Observation of unique stable nano-assemblies of a lipidated glucagon-like peptide 1 analogue

Abstract

Lipidation of glucagon-like peptide 1 (GLP-1) has been widely investigated and utilized as a strategy for the half-life extension of the drug in vivo. Several lipidated variants of GLP-1 are used for treatment of type 2 diabetes and obesity and many more are still in development. Lipidated GLP-1 variants show an increased tendency to oligomerize due to their amphiphilic nature. In this work, we report the formation of uniform non-covalent nano-assemblies with vesicular/toroidal morphology which form rapidly by the self-assembly of a lipidated analogue of GLP-1, abbreviated as GLP-1-Am(17, γ-Glu-palm).
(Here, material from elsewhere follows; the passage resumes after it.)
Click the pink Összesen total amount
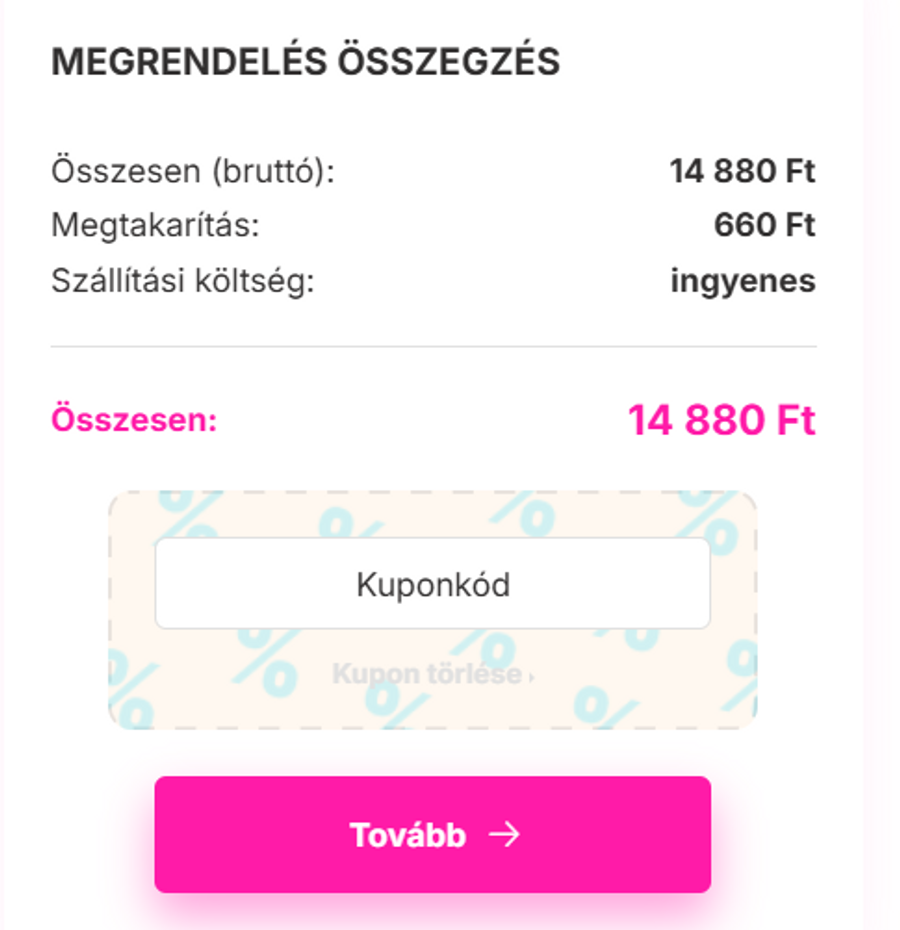This screenshot has height=930, width=900. (x=722, y=421)
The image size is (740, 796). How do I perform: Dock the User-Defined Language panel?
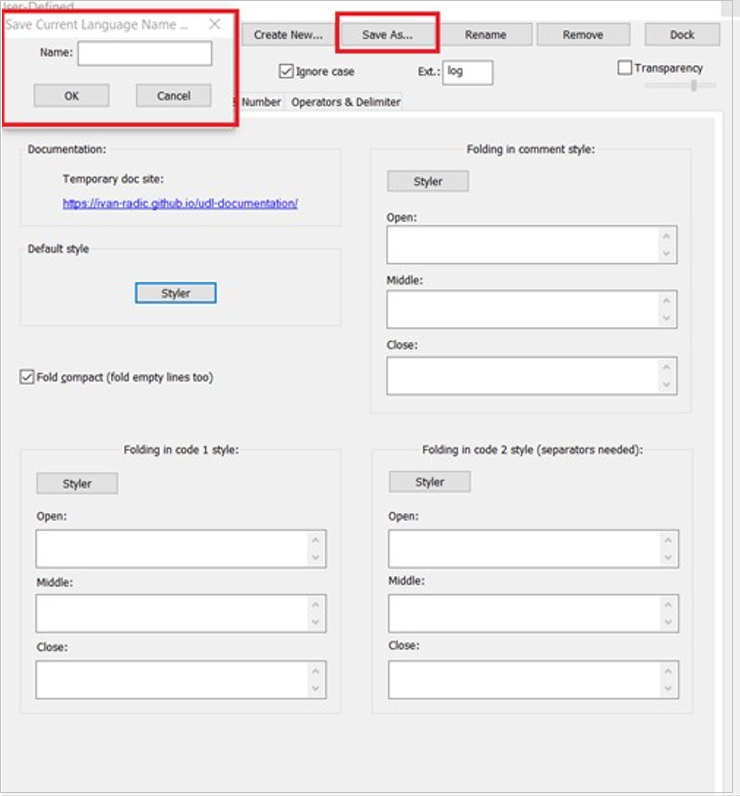[682, 35]
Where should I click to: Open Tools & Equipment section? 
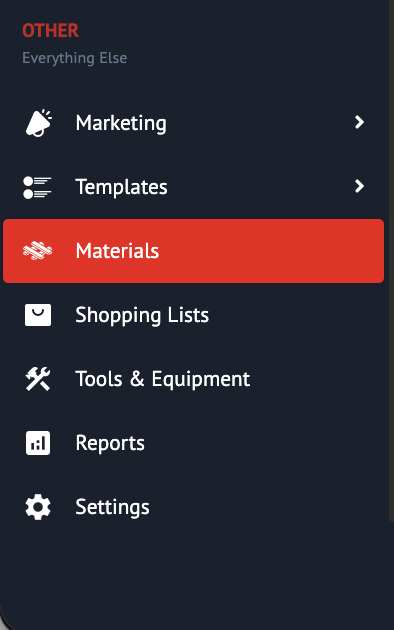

This analogue shows a high similarity with liraglutide, a commercially available GLP-1-based therapeutic, differing only by the lipidation position shifted by three amino acid residues towards the N-terminus and C-terminal amidation. The formation of vesicular/toroidal assemblies was, nevertheless, reported solely for GLP-1-Am(17, γ-Glu-palm) not for other lipidated analogues studied under the same conditions. The assemblies were formed in a narrow pH range around pH 7.0 and had an average diameter of 21 nm and a high content of α-helical structure. When further incubated at 37 °C with agitation over several days, the assemblies were observed to aggregate into larger amorphous β-structure-rich species. Two distinct kinetic phases of aggregation were observed in the fluorescence assay with ANS dye indicating an accumulation of an aggregation intermediate. We believe that this work demonstrates the morphological diversity of species formed by the self-assembly of an important therapeutic peptide, which may be beneficial especially due to their potential to act as slow-release depots.